At a constant temperature of \(28^\circ \textrm{C}\), altitude variations were studied. Population density trends for infected mosquitoes and humans exhibit a Gaussian distribution, reflecting a symmetrical, bell-shaped relationship with altitude. These findings highlight the significant impact of altitude on disease transmission and emphasize the importance of considering elevation in vector control strategies.
With the temperature maintained at \(35^\circ \textrm{C}\), the impact of altitude fluctuations on transmission dynamics was further examined. A similar trend was observed; however, at \(35^\circ \textrm{C}\), the peak population of infected mosquitoes occurred at lower altitudes.
The impact of altitude variations on transmission dynamics was further analyzed at a fixed temperature of \(42^\circ \textrm{C}\). In this case, a more significant decline in the population of infected mosquitoes was observed. These findings highlight the critical role of altitude in shaping transmission patterns and optimizing intervention strategies.

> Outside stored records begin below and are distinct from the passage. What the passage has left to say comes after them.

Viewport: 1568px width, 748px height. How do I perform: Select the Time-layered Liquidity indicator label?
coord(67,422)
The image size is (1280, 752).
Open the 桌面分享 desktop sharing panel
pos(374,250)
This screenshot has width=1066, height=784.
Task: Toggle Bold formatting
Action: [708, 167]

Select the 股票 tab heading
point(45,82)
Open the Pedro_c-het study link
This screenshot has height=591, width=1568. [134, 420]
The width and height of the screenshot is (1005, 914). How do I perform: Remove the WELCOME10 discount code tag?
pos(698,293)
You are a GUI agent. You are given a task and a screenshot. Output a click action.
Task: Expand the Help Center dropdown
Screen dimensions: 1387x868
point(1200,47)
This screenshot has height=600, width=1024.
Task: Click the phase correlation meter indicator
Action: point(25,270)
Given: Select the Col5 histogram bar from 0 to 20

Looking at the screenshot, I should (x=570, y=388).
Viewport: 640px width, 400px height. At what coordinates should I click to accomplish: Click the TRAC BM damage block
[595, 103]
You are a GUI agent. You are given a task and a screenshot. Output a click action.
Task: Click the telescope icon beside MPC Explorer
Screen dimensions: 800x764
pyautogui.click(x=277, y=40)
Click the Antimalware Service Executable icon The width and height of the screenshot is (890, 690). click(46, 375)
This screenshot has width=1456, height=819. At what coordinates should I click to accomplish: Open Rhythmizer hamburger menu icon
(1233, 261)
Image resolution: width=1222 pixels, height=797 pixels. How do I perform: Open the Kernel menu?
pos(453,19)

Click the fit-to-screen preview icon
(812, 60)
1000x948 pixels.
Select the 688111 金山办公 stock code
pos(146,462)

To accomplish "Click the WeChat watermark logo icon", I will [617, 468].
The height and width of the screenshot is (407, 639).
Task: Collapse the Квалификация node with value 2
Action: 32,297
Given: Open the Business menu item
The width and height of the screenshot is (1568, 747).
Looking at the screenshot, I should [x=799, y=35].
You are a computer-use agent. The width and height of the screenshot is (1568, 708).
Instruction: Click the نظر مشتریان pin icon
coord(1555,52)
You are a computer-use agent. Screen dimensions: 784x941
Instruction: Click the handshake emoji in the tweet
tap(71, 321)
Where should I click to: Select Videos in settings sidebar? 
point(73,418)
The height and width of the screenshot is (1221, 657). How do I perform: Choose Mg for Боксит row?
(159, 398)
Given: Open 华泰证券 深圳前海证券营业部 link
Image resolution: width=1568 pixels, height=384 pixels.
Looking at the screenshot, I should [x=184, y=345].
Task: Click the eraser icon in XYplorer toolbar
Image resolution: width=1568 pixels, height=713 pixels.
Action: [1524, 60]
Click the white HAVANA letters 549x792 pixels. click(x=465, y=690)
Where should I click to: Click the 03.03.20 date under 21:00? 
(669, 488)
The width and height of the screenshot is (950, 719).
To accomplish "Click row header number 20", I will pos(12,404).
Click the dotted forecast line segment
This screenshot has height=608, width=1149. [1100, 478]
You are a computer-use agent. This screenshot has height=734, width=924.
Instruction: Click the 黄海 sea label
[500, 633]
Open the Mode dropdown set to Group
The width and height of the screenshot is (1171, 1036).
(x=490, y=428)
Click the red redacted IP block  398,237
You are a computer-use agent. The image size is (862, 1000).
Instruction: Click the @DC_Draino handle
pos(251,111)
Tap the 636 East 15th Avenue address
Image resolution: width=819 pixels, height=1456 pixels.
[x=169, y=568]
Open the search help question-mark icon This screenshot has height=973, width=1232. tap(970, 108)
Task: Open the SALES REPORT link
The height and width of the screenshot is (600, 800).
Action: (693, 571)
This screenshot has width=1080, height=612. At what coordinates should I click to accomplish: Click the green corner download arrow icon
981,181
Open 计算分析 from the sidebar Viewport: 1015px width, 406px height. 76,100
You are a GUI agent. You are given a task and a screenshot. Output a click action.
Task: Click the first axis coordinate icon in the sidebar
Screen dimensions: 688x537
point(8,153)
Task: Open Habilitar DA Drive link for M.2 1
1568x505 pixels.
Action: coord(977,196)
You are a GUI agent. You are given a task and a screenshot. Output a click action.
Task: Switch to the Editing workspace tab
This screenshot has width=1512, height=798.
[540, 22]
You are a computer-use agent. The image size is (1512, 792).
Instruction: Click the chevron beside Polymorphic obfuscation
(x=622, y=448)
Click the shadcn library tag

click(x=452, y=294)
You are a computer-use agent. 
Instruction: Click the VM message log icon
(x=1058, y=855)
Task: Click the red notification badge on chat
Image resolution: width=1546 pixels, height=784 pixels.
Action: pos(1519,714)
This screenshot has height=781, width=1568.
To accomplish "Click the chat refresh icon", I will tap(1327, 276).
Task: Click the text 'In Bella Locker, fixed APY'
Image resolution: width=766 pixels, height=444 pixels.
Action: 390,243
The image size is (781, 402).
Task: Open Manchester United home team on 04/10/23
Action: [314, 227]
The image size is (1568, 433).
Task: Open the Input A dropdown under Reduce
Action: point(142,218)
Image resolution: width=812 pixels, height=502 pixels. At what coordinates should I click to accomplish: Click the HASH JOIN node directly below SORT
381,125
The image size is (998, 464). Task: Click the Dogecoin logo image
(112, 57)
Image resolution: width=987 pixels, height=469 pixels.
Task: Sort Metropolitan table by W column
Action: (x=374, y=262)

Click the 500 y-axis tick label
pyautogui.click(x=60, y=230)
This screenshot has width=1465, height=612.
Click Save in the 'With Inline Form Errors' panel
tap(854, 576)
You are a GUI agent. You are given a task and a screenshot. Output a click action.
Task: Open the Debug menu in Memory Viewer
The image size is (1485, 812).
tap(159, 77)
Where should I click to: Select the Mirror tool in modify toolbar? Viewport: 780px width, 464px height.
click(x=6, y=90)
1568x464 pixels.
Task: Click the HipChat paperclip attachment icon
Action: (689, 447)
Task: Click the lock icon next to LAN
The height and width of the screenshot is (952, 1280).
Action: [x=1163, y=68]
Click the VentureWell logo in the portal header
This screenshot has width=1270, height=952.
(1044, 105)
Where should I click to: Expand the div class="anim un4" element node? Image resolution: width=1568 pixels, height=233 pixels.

From Figs. 9 to 11, we observe that the transmission rate is highest when the altitude is 150. This represents the maximum value among the altitudes considered. Therefore, we conclude that \(h = 150\) may serve as a threshold value for altitude in the model. The function \(f(h) = e^{-\frac{h^{2}}{\xi ^{2}}}(1-e^{-\frac{h^{2}}{\xi ^{2}}})\) achieves its highest value when \(h = \xi {\sqrt{\ln (2)}}\), and thus the transmission rate increases as the height value approaches \(h = {\xi \sqrt{\ln (2)}}\). By substituting both values of \(\xi\) and taking the average, we get approximately 142.1; thus, the optimal value for altitude can be concluded to be in the range \(140 – 150\), and since it can be observed that the trajectory for all of these values is nearly the same.